[Study material — start]
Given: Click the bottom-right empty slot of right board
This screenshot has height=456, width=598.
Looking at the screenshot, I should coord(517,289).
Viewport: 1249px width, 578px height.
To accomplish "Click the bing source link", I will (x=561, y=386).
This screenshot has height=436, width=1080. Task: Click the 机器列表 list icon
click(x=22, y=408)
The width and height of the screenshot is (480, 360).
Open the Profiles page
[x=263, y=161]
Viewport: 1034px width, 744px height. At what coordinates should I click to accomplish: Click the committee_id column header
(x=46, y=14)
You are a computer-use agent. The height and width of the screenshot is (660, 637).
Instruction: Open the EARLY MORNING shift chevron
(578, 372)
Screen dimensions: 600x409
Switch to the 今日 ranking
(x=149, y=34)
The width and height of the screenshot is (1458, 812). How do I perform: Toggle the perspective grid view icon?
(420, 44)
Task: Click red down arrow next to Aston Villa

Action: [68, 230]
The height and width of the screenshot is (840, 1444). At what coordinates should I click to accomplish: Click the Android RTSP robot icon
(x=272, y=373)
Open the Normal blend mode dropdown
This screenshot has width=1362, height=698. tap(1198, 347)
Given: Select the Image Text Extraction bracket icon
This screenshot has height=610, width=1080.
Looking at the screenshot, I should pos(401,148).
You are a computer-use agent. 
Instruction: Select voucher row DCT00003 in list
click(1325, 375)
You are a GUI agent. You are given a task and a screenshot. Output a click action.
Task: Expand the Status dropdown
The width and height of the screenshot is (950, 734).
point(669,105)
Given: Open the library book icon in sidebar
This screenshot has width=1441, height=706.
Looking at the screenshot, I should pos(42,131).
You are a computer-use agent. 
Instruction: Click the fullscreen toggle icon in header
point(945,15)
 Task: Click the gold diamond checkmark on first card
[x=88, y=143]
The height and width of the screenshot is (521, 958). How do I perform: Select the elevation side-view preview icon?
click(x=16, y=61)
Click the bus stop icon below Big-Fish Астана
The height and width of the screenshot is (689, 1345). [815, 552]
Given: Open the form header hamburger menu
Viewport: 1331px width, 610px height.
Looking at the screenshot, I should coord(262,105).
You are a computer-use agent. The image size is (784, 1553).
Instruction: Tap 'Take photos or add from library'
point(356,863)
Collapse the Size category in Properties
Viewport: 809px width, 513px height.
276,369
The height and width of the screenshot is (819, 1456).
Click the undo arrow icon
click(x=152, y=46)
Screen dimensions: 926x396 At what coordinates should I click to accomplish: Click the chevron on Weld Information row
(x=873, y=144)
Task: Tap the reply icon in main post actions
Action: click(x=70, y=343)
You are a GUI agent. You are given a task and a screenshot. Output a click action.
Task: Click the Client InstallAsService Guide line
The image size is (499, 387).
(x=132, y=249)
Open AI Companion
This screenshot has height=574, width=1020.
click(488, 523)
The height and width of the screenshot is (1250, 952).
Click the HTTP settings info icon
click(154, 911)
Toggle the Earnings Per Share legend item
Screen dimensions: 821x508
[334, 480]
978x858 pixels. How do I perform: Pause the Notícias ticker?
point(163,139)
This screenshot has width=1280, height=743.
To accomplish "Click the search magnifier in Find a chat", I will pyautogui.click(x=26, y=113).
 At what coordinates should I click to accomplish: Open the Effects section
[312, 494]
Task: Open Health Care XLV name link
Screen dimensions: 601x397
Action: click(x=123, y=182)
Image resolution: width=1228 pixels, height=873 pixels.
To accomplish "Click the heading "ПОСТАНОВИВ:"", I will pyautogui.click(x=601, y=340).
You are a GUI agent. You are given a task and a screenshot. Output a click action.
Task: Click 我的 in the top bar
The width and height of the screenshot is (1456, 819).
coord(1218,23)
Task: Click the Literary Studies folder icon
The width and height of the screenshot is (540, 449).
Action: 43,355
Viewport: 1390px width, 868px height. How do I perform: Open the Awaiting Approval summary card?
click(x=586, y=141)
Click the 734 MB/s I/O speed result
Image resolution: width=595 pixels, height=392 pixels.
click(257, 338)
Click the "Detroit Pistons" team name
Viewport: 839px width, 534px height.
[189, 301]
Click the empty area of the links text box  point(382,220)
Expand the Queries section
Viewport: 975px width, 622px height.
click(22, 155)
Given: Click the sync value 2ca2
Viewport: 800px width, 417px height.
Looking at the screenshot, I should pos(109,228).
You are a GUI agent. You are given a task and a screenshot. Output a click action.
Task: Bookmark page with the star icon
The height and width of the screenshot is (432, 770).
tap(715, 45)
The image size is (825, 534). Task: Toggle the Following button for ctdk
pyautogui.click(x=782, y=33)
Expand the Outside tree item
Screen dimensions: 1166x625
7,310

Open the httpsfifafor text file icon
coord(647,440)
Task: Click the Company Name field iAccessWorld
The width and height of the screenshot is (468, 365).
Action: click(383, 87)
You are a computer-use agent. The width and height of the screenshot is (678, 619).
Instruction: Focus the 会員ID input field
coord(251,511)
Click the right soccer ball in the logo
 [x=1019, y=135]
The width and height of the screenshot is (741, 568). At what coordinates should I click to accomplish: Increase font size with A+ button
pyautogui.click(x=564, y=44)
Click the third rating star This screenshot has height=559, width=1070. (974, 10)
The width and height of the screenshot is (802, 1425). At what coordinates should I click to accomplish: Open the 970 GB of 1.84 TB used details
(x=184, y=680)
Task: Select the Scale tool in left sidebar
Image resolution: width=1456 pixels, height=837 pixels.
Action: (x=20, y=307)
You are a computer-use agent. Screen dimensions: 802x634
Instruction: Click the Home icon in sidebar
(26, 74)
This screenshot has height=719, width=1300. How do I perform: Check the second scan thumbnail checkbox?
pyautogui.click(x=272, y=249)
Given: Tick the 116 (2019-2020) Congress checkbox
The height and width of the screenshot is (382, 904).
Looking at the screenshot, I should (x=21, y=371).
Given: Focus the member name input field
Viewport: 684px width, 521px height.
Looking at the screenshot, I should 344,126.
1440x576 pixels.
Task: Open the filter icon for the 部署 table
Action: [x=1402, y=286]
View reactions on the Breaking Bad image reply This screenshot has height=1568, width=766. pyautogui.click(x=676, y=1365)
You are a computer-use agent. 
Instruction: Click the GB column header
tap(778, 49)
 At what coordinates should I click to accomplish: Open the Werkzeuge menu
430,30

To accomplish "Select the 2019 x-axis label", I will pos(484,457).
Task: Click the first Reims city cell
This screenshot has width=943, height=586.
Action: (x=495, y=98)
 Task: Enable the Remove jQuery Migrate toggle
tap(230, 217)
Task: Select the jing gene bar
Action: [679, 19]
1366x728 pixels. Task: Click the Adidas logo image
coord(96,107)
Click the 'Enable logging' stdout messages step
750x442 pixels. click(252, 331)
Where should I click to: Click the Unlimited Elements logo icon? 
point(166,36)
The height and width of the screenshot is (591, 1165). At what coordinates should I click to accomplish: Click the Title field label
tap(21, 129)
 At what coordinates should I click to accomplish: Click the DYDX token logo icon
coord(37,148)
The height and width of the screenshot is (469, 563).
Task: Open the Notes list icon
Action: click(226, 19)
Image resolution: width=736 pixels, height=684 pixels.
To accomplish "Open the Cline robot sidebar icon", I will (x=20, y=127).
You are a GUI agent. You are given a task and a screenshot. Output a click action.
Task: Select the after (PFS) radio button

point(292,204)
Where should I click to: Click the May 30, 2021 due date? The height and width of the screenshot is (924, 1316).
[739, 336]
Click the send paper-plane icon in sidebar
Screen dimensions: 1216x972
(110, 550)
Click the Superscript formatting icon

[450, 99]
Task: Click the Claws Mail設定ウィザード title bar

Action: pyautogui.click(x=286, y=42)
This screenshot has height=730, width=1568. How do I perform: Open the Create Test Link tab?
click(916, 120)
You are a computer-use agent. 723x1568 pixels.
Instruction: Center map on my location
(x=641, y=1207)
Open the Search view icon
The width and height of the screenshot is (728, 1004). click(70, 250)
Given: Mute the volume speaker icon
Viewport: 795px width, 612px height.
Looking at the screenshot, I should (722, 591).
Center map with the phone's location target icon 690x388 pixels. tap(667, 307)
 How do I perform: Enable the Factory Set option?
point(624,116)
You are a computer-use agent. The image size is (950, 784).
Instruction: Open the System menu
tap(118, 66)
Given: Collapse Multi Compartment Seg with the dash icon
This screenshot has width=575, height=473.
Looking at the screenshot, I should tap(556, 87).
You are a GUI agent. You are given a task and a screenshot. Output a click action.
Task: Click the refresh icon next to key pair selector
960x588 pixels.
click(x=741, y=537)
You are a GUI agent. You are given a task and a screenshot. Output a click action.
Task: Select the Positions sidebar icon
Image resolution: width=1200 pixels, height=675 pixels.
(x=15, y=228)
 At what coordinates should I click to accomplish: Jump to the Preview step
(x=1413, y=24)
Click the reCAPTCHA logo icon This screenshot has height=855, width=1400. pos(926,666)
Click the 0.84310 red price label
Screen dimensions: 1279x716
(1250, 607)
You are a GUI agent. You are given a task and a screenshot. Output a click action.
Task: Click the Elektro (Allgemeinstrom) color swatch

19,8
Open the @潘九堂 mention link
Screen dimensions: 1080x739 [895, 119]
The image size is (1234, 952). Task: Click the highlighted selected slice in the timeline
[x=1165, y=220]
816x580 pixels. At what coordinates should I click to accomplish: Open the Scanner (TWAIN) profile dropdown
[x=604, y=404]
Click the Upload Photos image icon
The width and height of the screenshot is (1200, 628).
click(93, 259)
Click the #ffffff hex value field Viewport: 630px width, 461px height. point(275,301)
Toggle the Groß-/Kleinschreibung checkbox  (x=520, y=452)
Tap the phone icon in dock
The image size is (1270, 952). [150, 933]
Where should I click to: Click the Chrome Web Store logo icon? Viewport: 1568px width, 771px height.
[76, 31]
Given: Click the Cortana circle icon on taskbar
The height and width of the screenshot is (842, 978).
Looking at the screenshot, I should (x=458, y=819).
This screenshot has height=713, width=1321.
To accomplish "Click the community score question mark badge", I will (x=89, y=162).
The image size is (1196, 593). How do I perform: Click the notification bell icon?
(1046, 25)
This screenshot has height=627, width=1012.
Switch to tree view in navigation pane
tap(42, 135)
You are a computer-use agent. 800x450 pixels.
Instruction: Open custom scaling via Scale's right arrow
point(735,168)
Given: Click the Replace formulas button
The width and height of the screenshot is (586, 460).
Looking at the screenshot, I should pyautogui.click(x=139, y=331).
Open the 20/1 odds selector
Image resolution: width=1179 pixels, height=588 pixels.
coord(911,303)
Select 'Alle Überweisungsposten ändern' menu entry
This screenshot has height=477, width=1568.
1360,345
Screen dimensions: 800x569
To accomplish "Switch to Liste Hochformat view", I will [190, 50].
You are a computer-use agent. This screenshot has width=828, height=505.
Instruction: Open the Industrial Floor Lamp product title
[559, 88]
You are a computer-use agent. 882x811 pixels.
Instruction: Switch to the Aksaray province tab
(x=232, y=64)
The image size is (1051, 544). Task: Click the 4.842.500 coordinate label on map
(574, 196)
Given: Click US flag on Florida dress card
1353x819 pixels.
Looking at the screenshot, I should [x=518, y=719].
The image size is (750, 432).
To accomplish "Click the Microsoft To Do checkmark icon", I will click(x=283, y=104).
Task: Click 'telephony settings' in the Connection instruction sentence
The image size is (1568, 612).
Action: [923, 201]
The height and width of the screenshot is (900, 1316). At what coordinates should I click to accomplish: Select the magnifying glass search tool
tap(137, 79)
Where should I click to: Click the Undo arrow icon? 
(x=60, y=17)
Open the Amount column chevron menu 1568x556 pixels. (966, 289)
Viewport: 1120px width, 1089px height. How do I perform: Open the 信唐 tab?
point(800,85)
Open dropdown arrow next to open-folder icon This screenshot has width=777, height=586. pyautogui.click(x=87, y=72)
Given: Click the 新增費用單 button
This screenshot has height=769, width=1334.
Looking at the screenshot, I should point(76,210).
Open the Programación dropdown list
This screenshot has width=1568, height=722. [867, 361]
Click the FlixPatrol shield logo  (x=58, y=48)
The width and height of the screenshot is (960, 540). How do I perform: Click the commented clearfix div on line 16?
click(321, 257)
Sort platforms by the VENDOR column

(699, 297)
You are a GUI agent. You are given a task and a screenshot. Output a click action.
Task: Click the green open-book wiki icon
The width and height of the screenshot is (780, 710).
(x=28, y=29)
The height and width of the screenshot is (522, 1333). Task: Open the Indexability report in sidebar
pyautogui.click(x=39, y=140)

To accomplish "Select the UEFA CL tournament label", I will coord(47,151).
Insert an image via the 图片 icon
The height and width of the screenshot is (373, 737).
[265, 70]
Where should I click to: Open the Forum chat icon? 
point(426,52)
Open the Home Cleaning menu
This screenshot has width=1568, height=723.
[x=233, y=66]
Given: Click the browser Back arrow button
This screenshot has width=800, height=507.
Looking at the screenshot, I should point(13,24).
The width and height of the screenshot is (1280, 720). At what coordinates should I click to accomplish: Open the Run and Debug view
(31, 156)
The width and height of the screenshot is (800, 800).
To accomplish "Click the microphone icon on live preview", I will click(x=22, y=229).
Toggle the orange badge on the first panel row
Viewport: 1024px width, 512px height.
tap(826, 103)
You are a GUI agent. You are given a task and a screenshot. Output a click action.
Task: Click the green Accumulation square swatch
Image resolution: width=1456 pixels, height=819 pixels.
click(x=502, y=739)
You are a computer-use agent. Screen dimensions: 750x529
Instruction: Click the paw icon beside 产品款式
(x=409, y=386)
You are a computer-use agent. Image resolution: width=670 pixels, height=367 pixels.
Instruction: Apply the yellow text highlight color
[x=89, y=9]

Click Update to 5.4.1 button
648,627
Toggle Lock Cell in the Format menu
[Study material — finish]
> **What is needed**: Write out again only the lines from the one with "Task: Click the green Accumulation" through the last line of the records above. Keep every word as it stands.

> **Problem solution**:
Task: Click the green Accumulation square swatch
Image resolution: width=1456 pixels, height=819 pixels.
click(x=502, y=739)
You are a computer-use agent. Screen dimensions: 750x529
Instruction: Click the paw icon beside 产品款式
(x=409, y=386)
You are a computer-use agent. Image resolution: width=670 pixels, height=367 pixels.
Instruction: Apply the yellow text highlight color
[x=89, y=9]

Click Update to 5.4.1 button
648,627
Toggle Lock Cell in the Format menu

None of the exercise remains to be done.